Instructions for the task
The answer is a single number: the count of lines in the records below that contain the word "Given".

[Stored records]

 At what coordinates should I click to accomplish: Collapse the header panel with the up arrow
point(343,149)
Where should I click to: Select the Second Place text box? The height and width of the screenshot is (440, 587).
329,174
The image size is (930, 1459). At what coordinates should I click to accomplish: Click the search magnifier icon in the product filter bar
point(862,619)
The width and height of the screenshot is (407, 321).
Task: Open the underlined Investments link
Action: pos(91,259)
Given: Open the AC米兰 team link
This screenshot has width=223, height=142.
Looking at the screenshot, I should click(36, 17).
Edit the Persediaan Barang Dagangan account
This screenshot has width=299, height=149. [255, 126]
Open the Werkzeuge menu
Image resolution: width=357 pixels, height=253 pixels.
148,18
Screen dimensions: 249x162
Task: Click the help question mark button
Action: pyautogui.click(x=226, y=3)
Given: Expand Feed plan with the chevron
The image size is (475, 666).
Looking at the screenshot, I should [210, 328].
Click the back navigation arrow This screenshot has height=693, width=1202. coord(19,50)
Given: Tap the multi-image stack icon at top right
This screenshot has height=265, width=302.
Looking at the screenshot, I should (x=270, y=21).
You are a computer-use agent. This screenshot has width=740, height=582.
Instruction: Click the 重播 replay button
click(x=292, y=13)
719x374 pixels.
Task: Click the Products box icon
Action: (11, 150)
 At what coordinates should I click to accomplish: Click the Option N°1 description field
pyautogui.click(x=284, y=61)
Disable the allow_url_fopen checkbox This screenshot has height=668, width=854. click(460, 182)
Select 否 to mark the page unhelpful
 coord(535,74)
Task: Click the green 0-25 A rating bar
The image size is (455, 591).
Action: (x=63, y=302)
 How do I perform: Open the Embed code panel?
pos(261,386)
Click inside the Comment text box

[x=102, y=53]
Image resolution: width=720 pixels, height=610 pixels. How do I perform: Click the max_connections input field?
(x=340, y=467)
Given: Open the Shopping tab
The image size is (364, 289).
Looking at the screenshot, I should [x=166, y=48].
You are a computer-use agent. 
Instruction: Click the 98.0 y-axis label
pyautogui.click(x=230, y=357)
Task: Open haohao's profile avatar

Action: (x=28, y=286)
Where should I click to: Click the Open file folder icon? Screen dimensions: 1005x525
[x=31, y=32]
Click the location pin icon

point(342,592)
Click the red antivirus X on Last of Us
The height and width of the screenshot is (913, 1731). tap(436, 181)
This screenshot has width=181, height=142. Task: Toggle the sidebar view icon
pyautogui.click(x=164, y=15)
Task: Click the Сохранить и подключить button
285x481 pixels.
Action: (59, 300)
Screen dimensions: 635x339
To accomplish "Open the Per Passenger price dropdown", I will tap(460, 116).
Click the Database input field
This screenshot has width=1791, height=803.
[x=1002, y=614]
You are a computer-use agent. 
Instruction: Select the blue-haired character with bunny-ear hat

Your response
4